Sin embargo, y como no siempre se puede tener tanta suerte, al final la entrega del libro se acabó retrasando por querer incluir sus autores, Manuel Fanlo y Manuel Cabezón, varias fotos de Jarque en su recuerdo. Así, al no poder conseguirlo aquel día, no me quedó más remedio que, como tantas otras veces por culpa de algo relacionado con el Espanyol, echar mano de mi hermana pequeña, la cual, tuvo a bien acercarse por el estadio la semana pasada a retirar mi ejemplar.

Y ya con el libro en la mano, tengo que decir que es precioso. Con unas espectaculares instantáneas de cuando el fútbol era otra cosa, no sé si mejor o peor, pero otra cosa muy distinta a lo que es ahora, a través de sus páginas se va recorriendo lo que han sido los 86 años que han pasado desde que pisamos Sarriá por primera vez, hasta nuestra llegada a la tierra prometida de Cornellá, pasando por Montjuic. Unas fotos que son historia viva del españolismo y de sus protagonistas, desde los míticos Pitu Prats, Zamora, Martorell o Teruel, a los que algún día también veremos como míticos, si es que no los vemos ya, Arteaga, Pochettino, Tamudo o Ferran Corominas entre otros. Unas fotos asimismo que, como no podía ser de otra manera en estos correctísimos tiempos en los que vivimos, son de una pulcritud exquisita y casi inmaculada, algo difícil de conseguir en las del Sarriá de los años 80 (aunque alguna que otra cosilla sí que se les ha pasado) y en las que, aparte de aventuras pericas, se recogen también otros acontecimientos históricos vividos como fue aquel Mundial de ESPAÑA 82, en el que nuestra añorada bombonera tuvo la suerte de acoger a tres de los mejores equipos del torneo; Argentina, Brasil y el que a la postre sería el campeón, Italia.

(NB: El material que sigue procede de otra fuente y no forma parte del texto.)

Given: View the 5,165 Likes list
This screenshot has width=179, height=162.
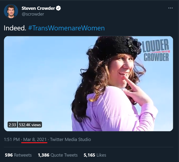Looking at the screenshot, I should [x=95, y=155].
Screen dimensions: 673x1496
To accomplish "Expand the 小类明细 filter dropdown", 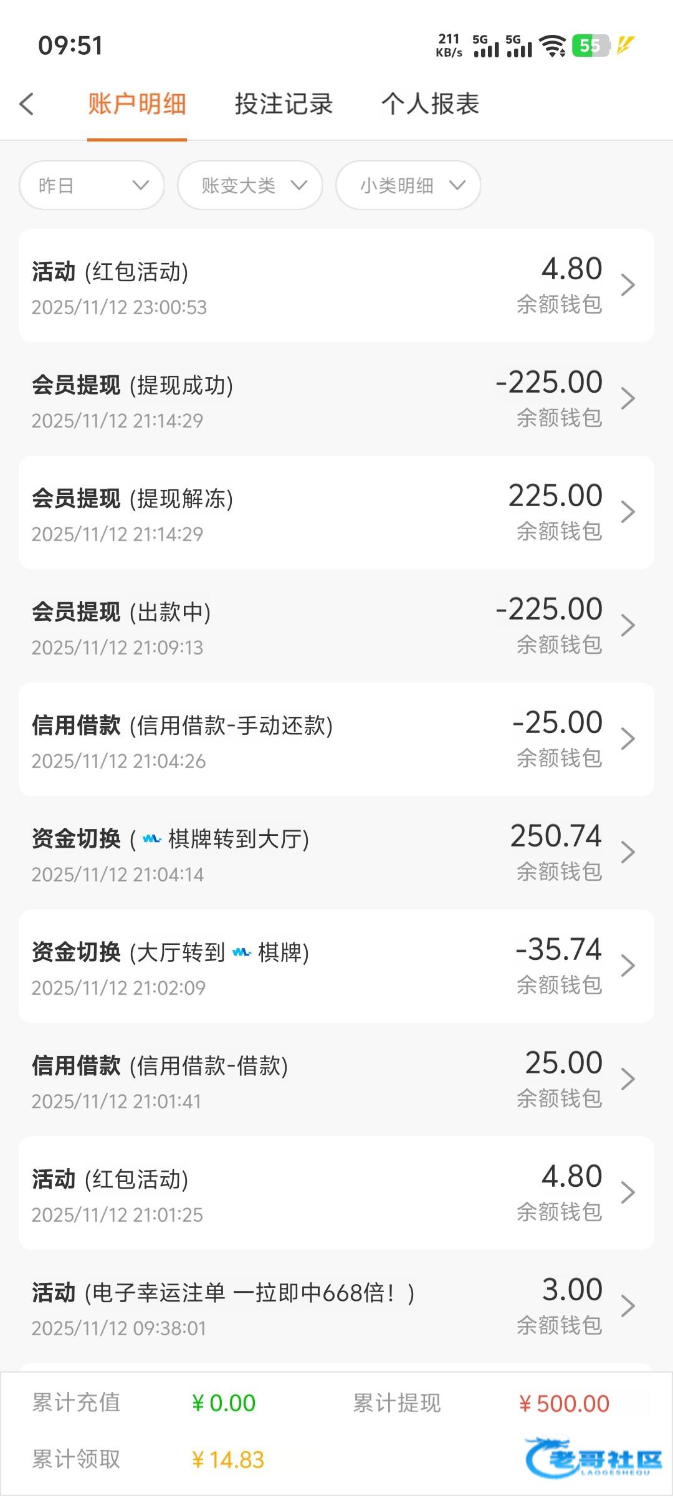I will click(408, 185).
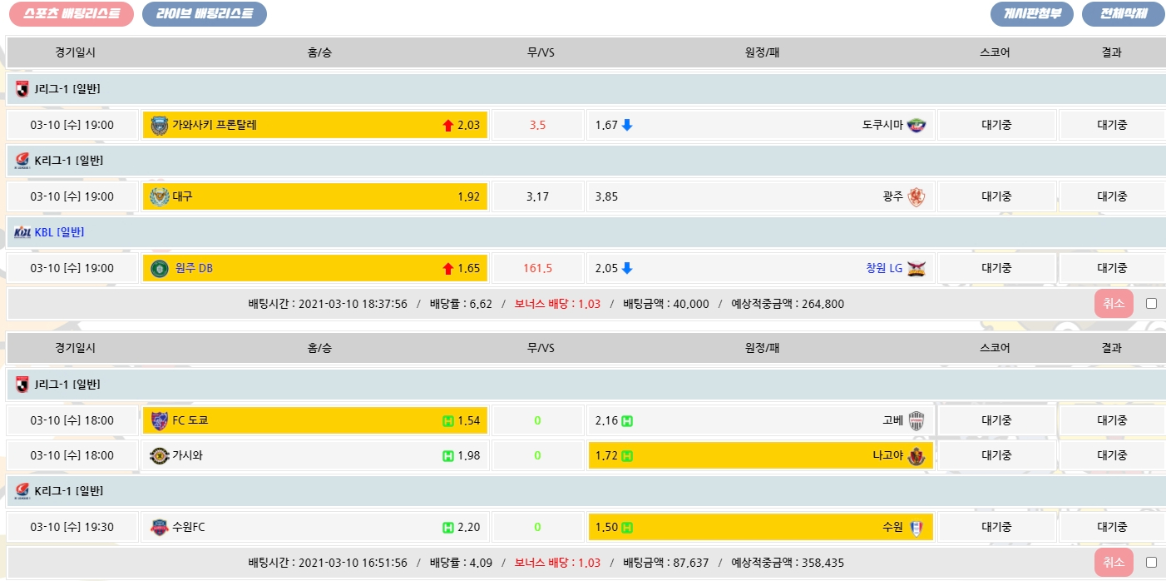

Aun con todo, y por ponerle alguna pequeña pega, yo le pondría hasta tres. La primera su diseño, ya que es un libro hecho a lo ancho y no a lo alto, lo cual está muy bien porque permite ver algunas fotografías a un gran tamaño, DIN-4 en horizontal para entendernos, pero dificulta su colocación en cualquier estantería, pues sobresale respecto a los libros estándar. La segunda sus tapas, de cartón fino y fácilmente rompibles, sobre todo si uno es un poco manazas o, como también es mi caso, tiene dos criaturillas en casa a las que les gusta jugar con todos los libros que caen en sus manos. Y la tercera, y esa sí que la veo más criticable, su precio de venta a todos aquellos pericos que no pertenezcan a la Fundación, 25 eurazos del ala, que a mi modo de ver, son excesivos para un libro de ese tamaño (tampoco es muy grande que digamos) y que además está patrocinado hasta por tres sponsors distintos.

Pero salvando esos ínfimos detalles, y si alguien está dispuesto a hacer el desembolso, me parece un libro más que interesante y muy recomendable para todos aquellos a los que, por vicio o por placer, nos gusta coleccionar estas pequeñas cosillas relacionadas con nuestro siempre querido Mágico Espanyol.